There are several road networks in the country with the sole purpose of helping us reach our destinations. Walking along or driving on some of these roads most of the time in the day, you wonder whether these roads are serving the purpose for which they were constructed. Traffic jams will make you think twice on a decision to head to a destination. Sometimes the only option on the table is to return and head back home. Our capital cities experience a lot of traffic jams, creating discomfort for all categories of motorists. Even people without means and cash for transportation feel pity for car owners and vehicular occupants when they walk along the road early in the morning and evenings.
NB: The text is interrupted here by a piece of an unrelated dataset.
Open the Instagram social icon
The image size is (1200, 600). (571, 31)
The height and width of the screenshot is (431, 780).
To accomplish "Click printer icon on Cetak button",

Processes and documentation
Not only is movement hampered by traffic jams on our roads, there are inefficiencies in the way state bureaucracies carry out their activities, slowing the pace of services they deliver to clients who patronise such services. Waiting for hours, days, months or even years is inevitable most of the time when seeking information or processing documents that require urgent attention. Most of the time too such delays destroy plans, collapse business initiatives and postpone activities that require urgent implementation for maximum benefit. Part of the people who are at the receiving end of such unnecessary delays and time wasting are those seeking justice in our law courts, ending up not receiving what they are looking for. As the saying goes, “Justice delayed is …”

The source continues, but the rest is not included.